Problems and tasks
1/ Answer these questions using the Commission decision below.
(a) What date does the Bell companies' application carry?
(b) Which tariff does the Commission approve making interim?
(c) Which party filed an intervention about the request for interim relief?
2/ Decide whether each statement agrees with the Commission decision below. Answer yes or no, and quote the words from the decision that settle it.
(a) The Commission grants the Bell companies' request to suspend payment of traffic imbalance charges to Fibernetics.
(b) According to the Bell companies, traffic imbalance payments to Fibernetics have been rising.
(c) The Bell companies carried out random tests of traffic sent to them over facilities leased by a third party.
3/ Write the next part of the Commission decision below, picking up after its final sentence.

==== Document excerpt

File number: 8695-B54-201410902

Bell Aliant Regional Communications, Limited Partnership and Bell Canada - Request for disclosure of confidential information and for interim relief regarding traffic imbalance payments to Fibernetics Corporation

The Commission directs the Bell companies to disclose certain confidential information to Fibernetics Corporation (Fibernetics). The Commission approves the Bell companies’ request to make Fibernetics’ compensation for traffic termination tariff interim, but denies their request to suspend payment of any traffic imbalance charges to Fibernetics pending disposition of their application for final relief.

Application

  1. The Commission received an application from Bell Aliant Regional Communications, Limited Partnership and Bell Canada (collectively, the Bell companies), dated 21 October 2014, concerning imbalance payments to Fibernetics Corporation (Fibernetics) for the termination of traffic.Footnote 1
  2. As part of their application, the Bell companies requested interim relief. Specifically, they requested that the Commission immediately designate as interim, at least as it applies to the Bell companies, Fibernetics’ compensation for traffic termination tariff (the imbalance tariff) and suspend the payment of any traffic imbalance charges by the Bell companies to Fibernetics during the interim period.
  3. The Bell companies submitted that there has been a general decline in traffic imbalance payments to competitive local exchange carriers since Telecom Decision 2010-787 was issued; however, traffic imbalance payments to Fibernetics have been increasing. As a result, the Bell companies investigated the cause of the increasing imbalance payments by conducting a series of random tests of traffic transmitted to them over facilities leased by a third party that they suspected was being used by Fibernetics to divert its internal customer traffic.
  4. The Bell companies submitted that their tests and analysis revealed that a percentage of Fibernetics-destined traffic transmitted to them by a third party was internal Fibernetics customer traffic.
  5. The Commission received an intervention from Fibernetics regarding the Bell companies’ request for interim relief. The public record of this proceeding is available on the Commission’s website at www.crtc.gc.ca or by using the file number provided above.

========
==== Data shown

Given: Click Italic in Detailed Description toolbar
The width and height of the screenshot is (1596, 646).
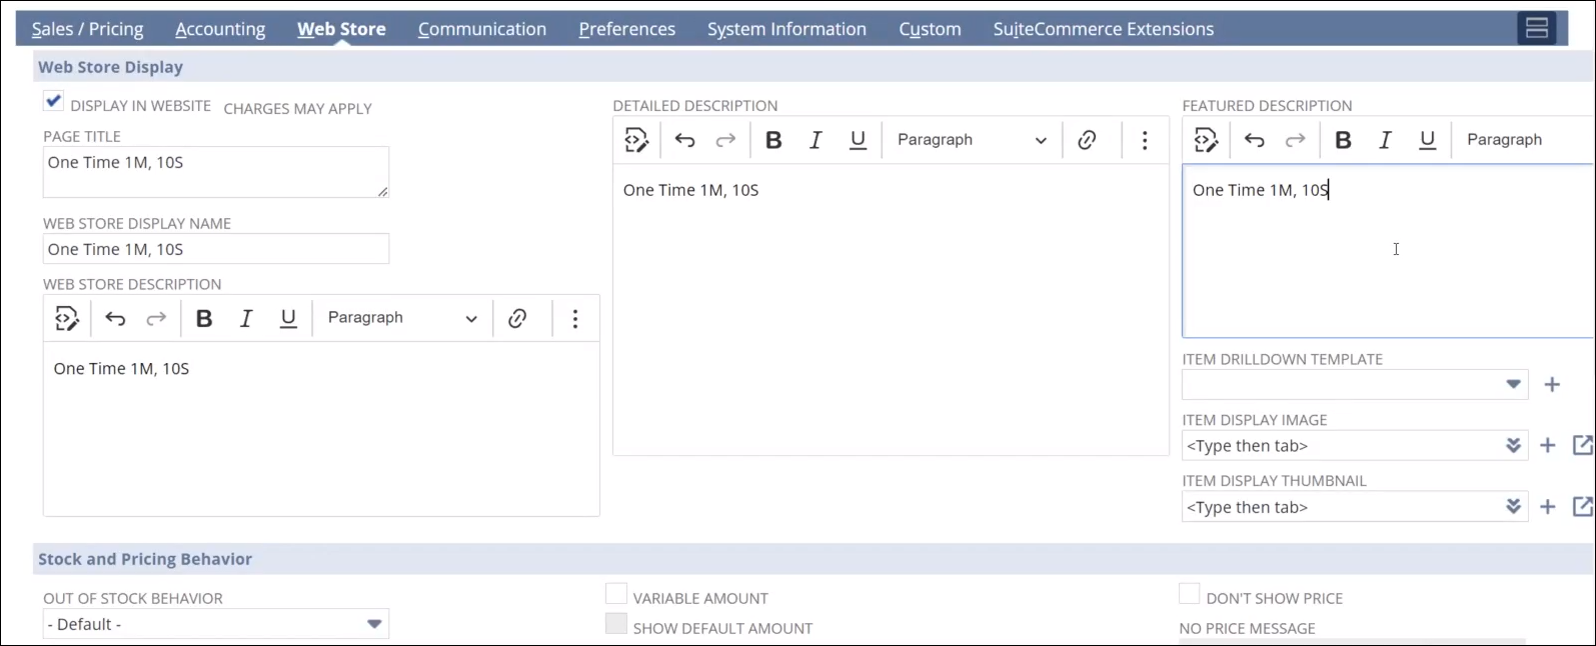Looking at the screenshot, I should tap(815, 140).
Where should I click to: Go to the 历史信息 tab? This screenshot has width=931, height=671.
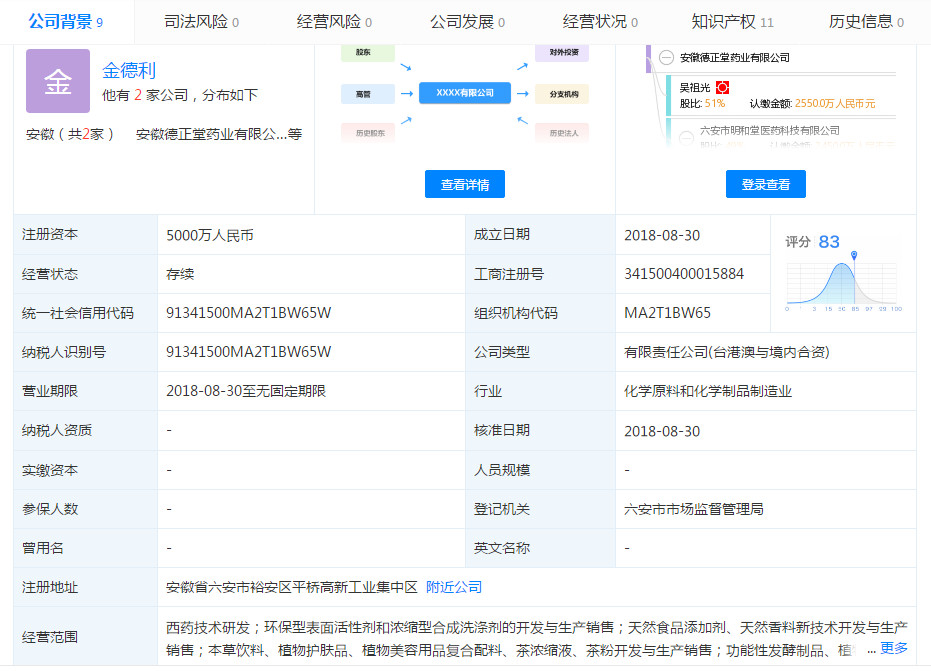click(866, 22)
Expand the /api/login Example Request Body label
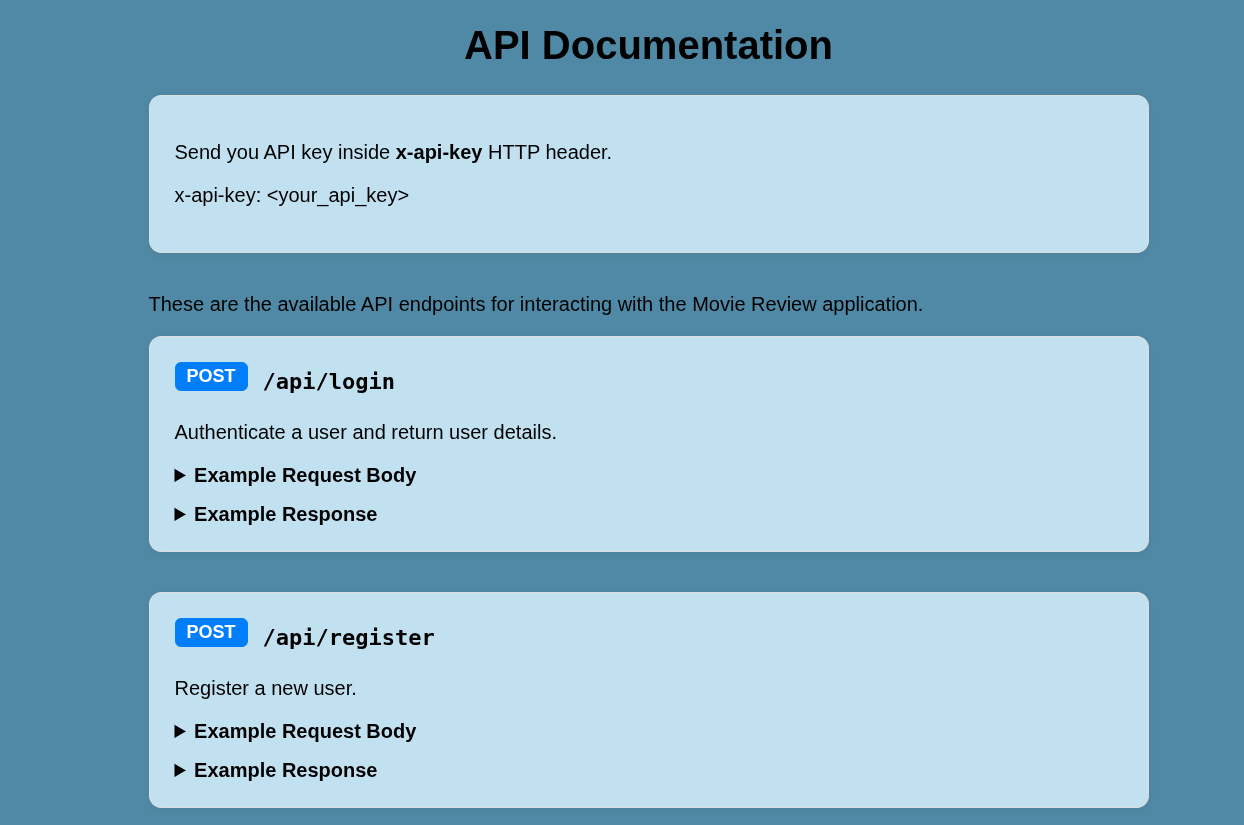This screenshot has width=1244, height=825. [x=305, y=476]
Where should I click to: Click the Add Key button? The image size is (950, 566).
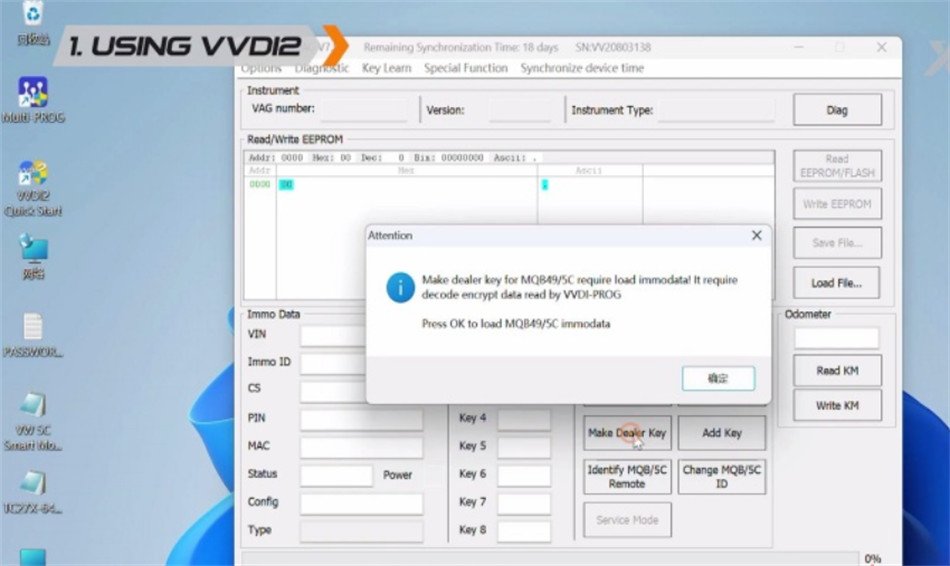(721, 433)
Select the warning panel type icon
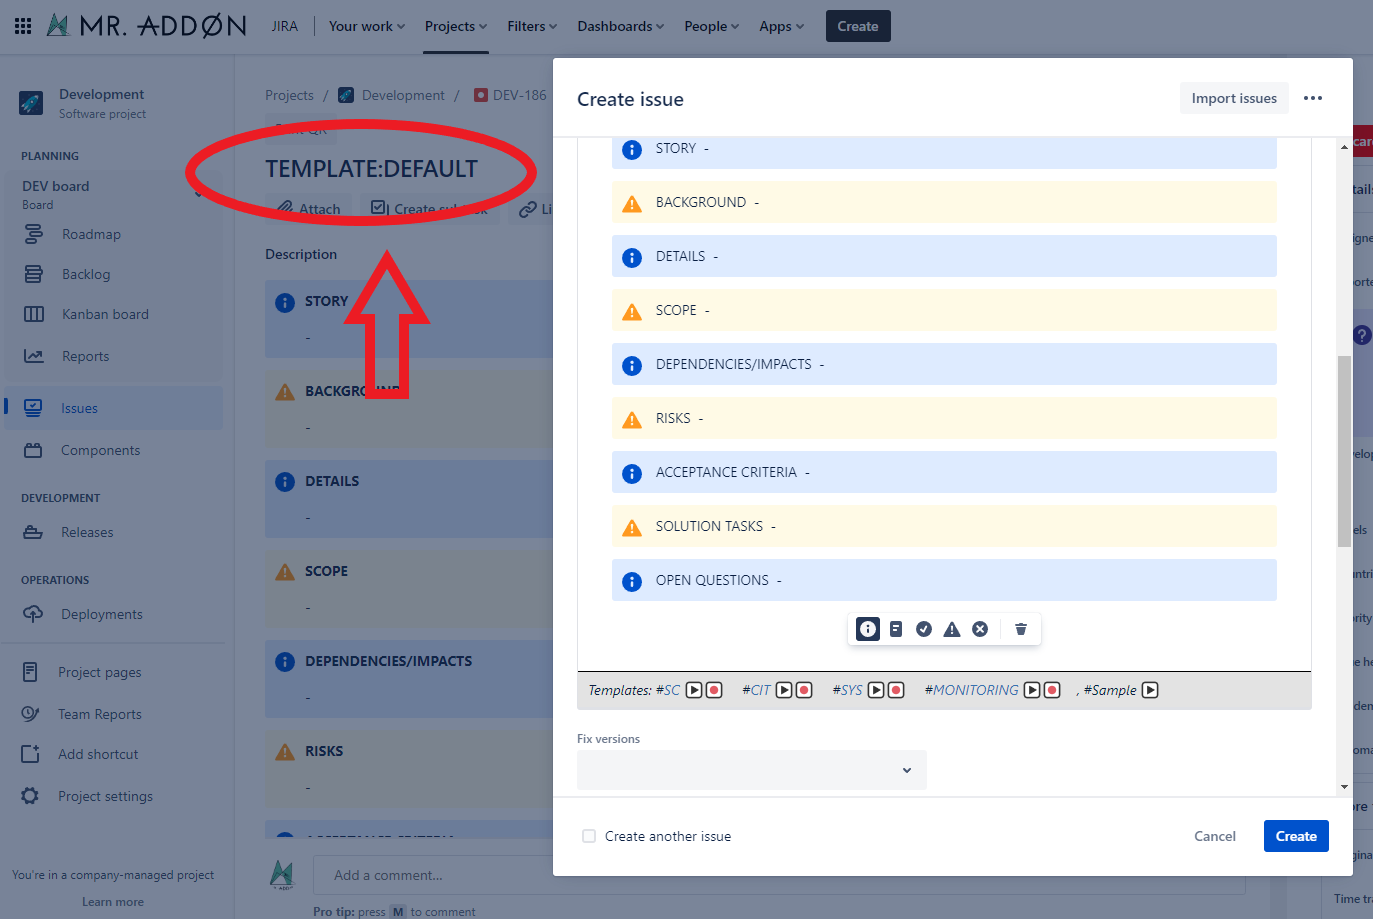The width and height of the screenshot is (1373, 919). click(x=952, y=629)
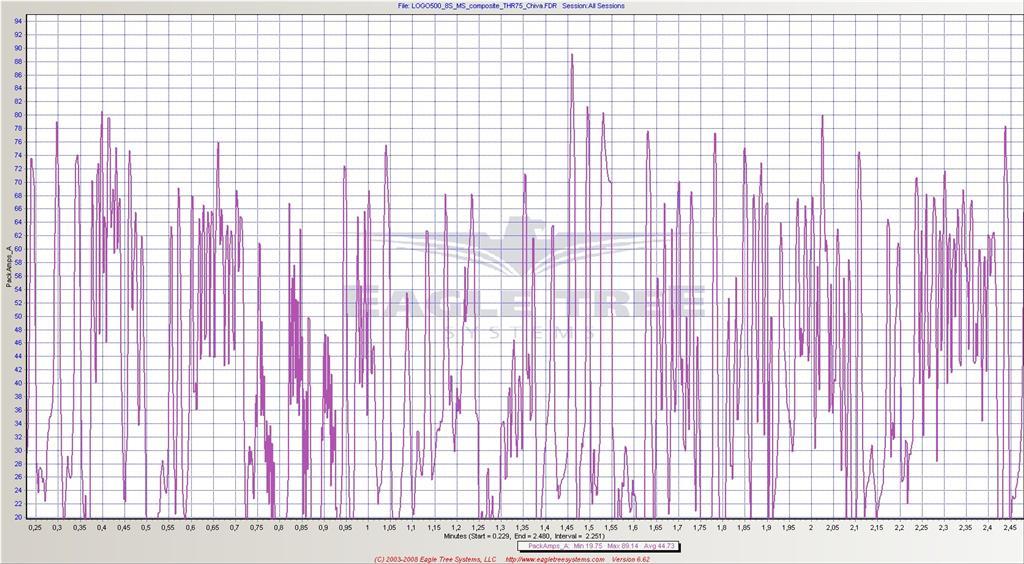Click the highest current peak near 1.45 minutes
The image size is (1024, 564).
point(572,55)
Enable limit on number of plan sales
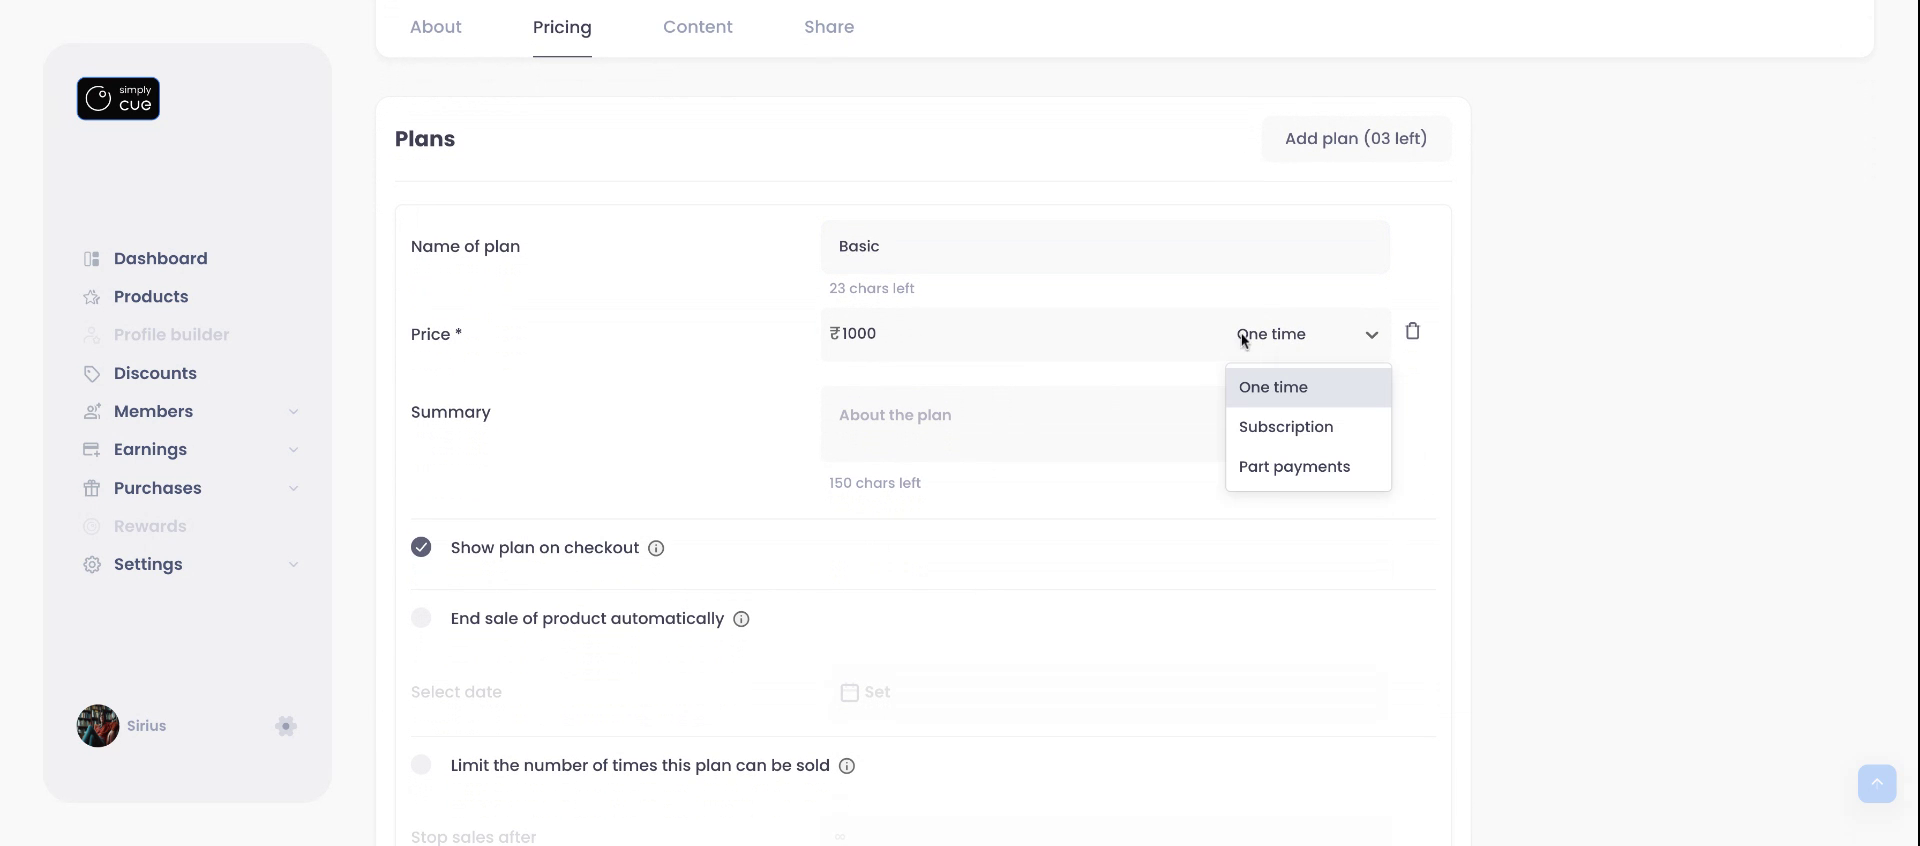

========

Answers for this exercise
1/
(a) 21 October 2014
(b) Fibernetics' compensation for traffic termination tariff (the imbalance tariff)
(c) Fibernetics Corporation (Fibernetics)

2/
(a) No. "but denies their request to suspend payment of any traffic imbalance charges to Fibernetics pending disposition of their application for final relief"
(b) Yes. "however, traffic imbalance payments to Fibernetics have been increasing"
(c) Yes. "conducting a series of random tests of traffic transmitted to them over facilities leased by a third party"

3/
Issues

  1. The Commission has identified the following issues to be addressed in this decision:
    • Should the Commission order the Bell companies to disclose certain confidential information to Fibernetics?
    • Should the Commission grant the Bell companies’ request for interim relief?

Should the Commission order the Bell companies to disclose certain confidential information to Fibernetics?

  1. In their application, the Bell companies provided, in confidence to the Commission, the call details and the name of the third party from their investigation.
  2. Fibernetics requested that the Commission (i) direct the Bell companies to file with the Commission and disclose fully to Fibernetics all of the underlying data, assumptions, methodology, call details, and the name of the third party on which the claims made in the application were based; and (ii) extend the date for filing its answer.
  3. The Bell companies replied that they did not object to providing the information; however, they stated that requested information pertains to call details regarding facilities leased by a third party. They stated that pursuant to their confidentiality agreements with that party, they cannot release the call details or the identity of the party without a Commission directive requiring them to do so. In addition, the Bell companies did not object to Fibernetics’ procedural request for a filing extension, especially if the imbalance tariff rates were made interim.
  4. The date for Fibernetics to file an answer was suspended pending a Commission decision on the Bell companies’ request for a Commission directive for the disclosure of confidential information.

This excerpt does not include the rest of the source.